“la formule qui décrypte le monde”
“It is only in the 1980s that the American mathematician Judea Pearl has shown that, by aligning hundreds of Bayes formulas, it was possible to take into account the multiple causes of a complex phenomenon.” (my translation)
As a curious coincidence, the latest issue of Science & Vie appeared on the day I was posting about Peter Coles’s warnings on scientific communication. The cover title of the magazine is the title of this post, The formula decrypting the World, and it is of course about… Bayes’ formula, no-one else’s!!! The major section (16 pages) in this French scientific vulgarization magazine is indeed dedicated to Bayesian statistics and even more Bayesian networks, with the usual stylistic excesses of journalism. As it happens, one of the journalists in charge of this issue came to discuss the topic with me a long while ago in Paris-Dauphine and I remember the experience as being not particularly pleasant since I had trouble communicating the ideas of Bayesian statistics in layman terms. In the end, this rather lengthy interview produced two quotes from me, one that could be mine (in connection with some sentences from Henri Poincaré) and another that is definitely apocryphal (yes, indeed, the one above!

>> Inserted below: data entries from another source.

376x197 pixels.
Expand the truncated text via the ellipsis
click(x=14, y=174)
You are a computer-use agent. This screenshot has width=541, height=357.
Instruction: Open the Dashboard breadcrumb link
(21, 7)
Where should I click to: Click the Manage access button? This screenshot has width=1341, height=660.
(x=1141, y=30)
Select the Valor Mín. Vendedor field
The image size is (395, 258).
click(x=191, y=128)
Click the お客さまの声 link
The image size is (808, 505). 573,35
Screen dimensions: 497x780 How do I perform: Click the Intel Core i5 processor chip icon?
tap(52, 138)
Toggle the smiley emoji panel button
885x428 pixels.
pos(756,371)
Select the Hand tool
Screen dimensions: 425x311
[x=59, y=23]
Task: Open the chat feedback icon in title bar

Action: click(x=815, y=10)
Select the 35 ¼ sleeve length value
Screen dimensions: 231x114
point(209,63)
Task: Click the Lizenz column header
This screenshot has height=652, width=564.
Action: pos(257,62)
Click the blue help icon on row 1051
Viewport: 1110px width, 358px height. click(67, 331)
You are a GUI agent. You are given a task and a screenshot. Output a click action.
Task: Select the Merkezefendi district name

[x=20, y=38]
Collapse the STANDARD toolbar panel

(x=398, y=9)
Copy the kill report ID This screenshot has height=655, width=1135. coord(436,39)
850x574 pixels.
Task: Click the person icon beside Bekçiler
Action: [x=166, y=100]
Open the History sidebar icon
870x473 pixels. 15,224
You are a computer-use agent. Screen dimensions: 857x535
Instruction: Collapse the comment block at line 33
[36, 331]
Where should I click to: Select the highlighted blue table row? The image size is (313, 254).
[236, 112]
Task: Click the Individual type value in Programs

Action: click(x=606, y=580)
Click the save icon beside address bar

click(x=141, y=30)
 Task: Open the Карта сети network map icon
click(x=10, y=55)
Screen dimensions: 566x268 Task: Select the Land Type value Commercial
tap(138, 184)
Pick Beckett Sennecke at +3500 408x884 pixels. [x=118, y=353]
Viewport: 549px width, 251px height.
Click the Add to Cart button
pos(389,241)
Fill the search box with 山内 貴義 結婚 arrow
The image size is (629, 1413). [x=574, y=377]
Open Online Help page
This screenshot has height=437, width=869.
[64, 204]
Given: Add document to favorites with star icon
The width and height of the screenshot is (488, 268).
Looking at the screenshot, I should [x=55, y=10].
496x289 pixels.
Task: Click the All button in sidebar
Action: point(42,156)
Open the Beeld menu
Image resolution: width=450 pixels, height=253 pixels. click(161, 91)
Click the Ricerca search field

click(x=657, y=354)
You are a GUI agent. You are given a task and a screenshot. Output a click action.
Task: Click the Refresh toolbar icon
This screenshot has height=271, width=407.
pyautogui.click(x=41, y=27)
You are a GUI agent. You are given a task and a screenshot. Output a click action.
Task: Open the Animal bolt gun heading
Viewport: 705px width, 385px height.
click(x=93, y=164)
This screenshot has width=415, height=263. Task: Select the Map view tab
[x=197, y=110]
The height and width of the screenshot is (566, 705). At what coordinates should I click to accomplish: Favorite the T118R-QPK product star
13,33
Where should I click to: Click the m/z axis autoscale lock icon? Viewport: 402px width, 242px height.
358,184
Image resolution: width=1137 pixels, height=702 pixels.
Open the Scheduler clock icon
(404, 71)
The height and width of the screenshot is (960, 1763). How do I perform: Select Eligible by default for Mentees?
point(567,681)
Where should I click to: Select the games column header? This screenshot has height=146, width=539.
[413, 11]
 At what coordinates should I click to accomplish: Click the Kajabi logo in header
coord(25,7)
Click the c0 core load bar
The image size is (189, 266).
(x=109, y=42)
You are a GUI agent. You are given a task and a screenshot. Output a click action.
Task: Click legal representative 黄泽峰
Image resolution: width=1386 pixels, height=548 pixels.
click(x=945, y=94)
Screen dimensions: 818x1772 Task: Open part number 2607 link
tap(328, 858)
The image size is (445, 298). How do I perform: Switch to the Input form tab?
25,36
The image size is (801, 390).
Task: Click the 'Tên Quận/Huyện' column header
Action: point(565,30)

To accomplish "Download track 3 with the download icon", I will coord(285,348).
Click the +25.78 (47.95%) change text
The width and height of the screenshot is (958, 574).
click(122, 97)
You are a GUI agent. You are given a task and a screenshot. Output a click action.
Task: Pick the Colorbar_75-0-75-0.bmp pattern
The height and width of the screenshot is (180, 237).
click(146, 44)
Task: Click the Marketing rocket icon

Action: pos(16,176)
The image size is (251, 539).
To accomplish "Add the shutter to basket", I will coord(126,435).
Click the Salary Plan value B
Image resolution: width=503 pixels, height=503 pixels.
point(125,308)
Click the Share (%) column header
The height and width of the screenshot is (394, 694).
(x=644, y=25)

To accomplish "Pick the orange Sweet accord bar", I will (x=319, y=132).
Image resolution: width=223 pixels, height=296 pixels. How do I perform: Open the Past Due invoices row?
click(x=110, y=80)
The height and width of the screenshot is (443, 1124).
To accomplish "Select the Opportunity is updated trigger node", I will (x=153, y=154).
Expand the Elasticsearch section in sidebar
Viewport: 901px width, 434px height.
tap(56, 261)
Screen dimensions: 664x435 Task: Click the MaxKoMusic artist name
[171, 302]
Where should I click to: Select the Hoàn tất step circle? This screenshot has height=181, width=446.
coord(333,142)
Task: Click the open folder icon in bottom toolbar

I am adamant I could not have mentioned Judea Pearl, whose work I am not familiar with, and even less this bizarre image of hundreds of Bayes’ theorems… Presumably, this got mixed up with a quote from another interviewed Bayesian. The same misquoting occurred for my friend Jean-Michel Marin!).
Among the illustrations selected in the journal as vignettes, the Monty Hall paradox—which is an exercise in conditioning, not in statistical reasoning!—, signal processing for microscope images, Bayesian networks for robots, population genetics (and the return of the musk ox!), stellar cloud formation, tsunami prediction, microarray analysis, climate meta-analysis (with a quote from Noel Cressie), post-Higgs particle physics, ESP studies invalidation by Wagenmakers (missing the fact that the reply by Bern, Utts, and Johnson is equally Bayesian), quantum physics. From a more remote perspective, those are scientific studies using Bayesian statistics to establish important and novel results. However, it would have been easy to come up with equally important and novel results demonstrated via classical non-Bayesian approaches, such as exhibiting the Higgs boson. Now, I understand the difficulty in conveying to the layman the difference resulting from using a Bayesian reasoning to support a scientific argument, however this accumulation of superlatives opens the door to suspicions of bias and truncated perspectives… The second half of the report is less about statistics and more about psychology and learning, expanding on the notion that the brain operates in ways similar to Bayesian learning and networks.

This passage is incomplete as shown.